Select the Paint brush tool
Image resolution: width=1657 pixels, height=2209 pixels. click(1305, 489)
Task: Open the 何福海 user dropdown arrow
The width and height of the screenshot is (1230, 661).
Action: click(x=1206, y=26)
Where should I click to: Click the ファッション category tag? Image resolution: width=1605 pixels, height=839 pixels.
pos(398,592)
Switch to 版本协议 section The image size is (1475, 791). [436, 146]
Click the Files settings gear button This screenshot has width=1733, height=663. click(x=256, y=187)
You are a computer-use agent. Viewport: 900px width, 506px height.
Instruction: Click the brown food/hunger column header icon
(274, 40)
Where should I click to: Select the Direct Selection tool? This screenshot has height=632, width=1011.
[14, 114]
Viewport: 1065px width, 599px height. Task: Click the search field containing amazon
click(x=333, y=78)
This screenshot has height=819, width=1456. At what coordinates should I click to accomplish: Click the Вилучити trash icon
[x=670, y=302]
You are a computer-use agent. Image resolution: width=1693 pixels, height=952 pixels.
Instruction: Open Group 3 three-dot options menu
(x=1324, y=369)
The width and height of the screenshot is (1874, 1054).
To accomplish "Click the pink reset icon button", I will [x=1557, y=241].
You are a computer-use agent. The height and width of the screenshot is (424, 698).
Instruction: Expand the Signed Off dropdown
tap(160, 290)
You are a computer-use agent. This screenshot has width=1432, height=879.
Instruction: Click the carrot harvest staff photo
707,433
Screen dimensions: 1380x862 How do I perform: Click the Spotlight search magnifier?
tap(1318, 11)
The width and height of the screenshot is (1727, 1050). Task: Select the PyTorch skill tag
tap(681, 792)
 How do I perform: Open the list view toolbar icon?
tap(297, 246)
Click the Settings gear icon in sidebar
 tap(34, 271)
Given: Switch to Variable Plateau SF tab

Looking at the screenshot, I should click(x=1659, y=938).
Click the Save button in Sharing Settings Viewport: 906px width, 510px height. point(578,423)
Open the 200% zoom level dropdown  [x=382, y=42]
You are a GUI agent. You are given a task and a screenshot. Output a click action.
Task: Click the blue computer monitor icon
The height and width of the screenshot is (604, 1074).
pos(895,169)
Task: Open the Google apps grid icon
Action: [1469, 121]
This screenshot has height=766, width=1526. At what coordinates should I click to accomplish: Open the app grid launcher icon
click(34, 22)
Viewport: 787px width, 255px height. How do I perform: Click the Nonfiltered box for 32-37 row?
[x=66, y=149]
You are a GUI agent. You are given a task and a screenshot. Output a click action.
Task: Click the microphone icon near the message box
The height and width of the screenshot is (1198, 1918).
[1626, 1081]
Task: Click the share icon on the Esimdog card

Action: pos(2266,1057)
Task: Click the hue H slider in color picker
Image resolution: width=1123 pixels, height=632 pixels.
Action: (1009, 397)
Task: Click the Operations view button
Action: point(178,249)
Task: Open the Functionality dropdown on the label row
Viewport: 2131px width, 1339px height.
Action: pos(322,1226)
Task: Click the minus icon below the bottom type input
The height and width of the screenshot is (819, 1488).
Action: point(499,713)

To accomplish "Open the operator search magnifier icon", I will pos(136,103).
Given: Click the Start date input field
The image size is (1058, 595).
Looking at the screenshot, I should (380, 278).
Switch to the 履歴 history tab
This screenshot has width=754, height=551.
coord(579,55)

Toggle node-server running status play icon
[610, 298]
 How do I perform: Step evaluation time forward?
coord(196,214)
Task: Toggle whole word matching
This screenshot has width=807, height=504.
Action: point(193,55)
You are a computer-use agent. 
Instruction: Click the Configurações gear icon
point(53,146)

TASK: Give the number of lines above that hold "input", with no other words.

WRITTEN ANSWER: 2